Since i don't comment on your videos often and I am giving a technical response to this one, let me introduce myself by saying that I am a professional metallurgist who was introduced to the trade through knife making more than 30 years ago. Professionally I work in a very large forge shop making some of the largest forgings used in North America. As a hobby, I still have a blacksmith shop along with some fabrication and machining capabilities. I do some occasional knife work but mostly other kinds of forging projects these days. However, technical metallurgy stuff is my bread and butter. Nice job introducing TTT diagrams. They were a real revolution to the steel industry when they were first introduced in 1930. Edgar Bain and E.S. Davenport did the initial work to develop the first ones and it was this work that was the reason Bainite is named after Edgar Bain. To add a bit more detail to why blades and other steel parts crack during quench: there are two primary sources of stress during quenching. The first is contraction of the object during initial cooling. This is fairly intuitive as most of us understand that metal expands when heated and contracts when cooled. HOWEVER, when martensite forms there is an increase in volume. Martensite actually has a greater volume than austenite so even though the blade is fairly cool when that transformation happens, there is a significant increase in volume and that increases the stress in the blade enormously. Your advice to cool rapidly only at the very beginning of the quench works because the stress from contraction is minimized. Additionally, the difference in temperature between the hottest and coldest part of the blade prior to the start of martensite transformation is also minimized. This means that when martensite begins to form it will largely form at about the same time everywhere (assuming no insulating clay or similar techniques are used). When uniform transformation to martensite does not happen, as in the cased of very large cross sections or when quenched rapidly all the way to room temperature, the outside of the blade transforms to martensite first. A moment later, the inside also transforms to martensite, but because the outside is already very hard and brittle, the volumetric expansion of the interior sometimes is enough stress to cause cracks.
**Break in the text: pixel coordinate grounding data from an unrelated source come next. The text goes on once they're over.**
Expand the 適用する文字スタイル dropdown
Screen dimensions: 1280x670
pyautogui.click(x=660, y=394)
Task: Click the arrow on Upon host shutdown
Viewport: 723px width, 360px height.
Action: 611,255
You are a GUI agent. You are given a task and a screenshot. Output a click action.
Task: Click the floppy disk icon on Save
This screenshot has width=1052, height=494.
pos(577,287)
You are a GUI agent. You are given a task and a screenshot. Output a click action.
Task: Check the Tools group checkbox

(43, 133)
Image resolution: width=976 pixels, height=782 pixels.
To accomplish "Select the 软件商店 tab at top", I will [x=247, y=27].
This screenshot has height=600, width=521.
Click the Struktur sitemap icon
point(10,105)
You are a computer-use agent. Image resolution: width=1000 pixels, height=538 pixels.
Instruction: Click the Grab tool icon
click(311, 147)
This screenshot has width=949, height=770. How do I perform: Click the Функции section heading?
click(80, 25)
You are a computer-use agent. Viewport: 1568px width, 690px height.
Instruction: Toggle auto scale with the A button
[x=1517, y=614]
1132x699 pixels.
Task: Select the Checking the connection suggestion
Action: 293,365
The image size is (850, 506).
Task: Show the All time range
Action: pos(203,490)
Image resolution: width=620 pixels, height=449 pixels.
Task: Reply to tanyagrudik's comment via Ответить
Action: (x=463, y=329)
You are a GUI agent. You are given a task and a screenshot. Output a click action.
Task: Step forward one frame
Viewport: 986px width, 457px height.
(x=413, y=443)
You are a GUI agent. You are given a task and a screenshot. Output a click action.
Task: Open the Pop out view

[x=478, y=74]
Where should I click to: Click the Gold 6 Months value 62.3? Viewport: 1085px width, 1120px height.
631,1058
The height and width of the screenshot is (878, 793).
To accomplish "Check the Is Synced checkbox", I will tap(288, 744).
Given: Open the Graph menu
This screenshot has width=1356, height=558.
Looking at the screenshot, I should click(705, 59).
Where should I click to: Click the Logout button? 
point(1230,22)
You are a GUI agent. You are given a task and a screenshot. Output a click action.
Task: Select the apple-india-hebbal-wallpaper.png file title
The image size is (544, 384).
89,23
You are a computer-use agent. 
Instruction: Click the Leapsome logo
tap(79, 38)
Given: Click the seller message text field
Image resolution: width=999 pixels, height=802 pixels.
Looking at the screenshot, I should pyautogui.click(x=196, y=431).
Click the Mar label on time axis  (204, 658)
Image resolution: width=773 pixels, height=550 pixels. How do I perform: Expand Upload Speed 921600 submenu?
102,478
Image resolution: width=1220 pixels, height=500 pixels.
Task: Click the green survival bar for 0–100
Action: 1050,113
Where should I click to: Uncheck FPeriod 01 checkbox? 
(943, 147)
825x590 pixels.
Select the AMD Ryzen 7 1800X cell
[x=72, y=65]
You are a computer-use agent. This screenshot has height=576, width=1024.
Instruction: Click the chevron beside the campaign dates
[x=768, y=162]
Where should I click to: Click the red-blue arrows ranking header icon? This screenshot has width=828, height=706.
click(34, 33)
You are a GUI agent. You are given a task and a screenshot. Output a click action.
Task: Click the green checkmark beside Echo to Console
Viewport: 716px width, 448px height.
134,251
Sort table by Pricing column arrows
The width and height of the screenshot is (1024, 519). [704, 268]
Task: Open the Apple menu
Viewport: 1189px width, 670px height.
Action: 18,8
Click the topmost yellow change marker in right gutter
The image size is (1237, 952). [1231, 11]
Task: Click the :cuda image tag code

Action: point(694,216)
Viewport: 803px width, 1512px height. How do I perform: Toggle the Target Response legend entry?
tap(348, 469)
Thank you! As a relatively new blade smith, I find these helpful.

This finally connected the dots! Thank you

I've never made a knife. I may never make a knife. However, this was cool to see! Very informative and explains why/when you do things (rapidly) pre/post quench. Great video! --Houston, Tx.

Very informative tutorials

Good video, good info, thank you!!! 👍🏼

My biggest cause when I was starting out was just simply grinding too thin and not leaving enough stock to absorb the trauma. This will also show itself in some pretty wild banana bends too if your grind is a bit off-kilter by design or carries some extra mass on one side. Generally though, if you follow through a thermocycle regime of normalisation, grain refinement, annealing and stress relief (in that order) you probably won't run into too much trouble on high carbon steels- it doesn't necessarily apply to high alloy steels and your mileage can vary quite a bit with those.

Got quickly question my friend. (If you use kerosene for Damascus) Does it matter were you get your kerosene for Damascus? I asked one other yt blacksmith\bladesmith and they didn't know cause they don't use it for Damascus.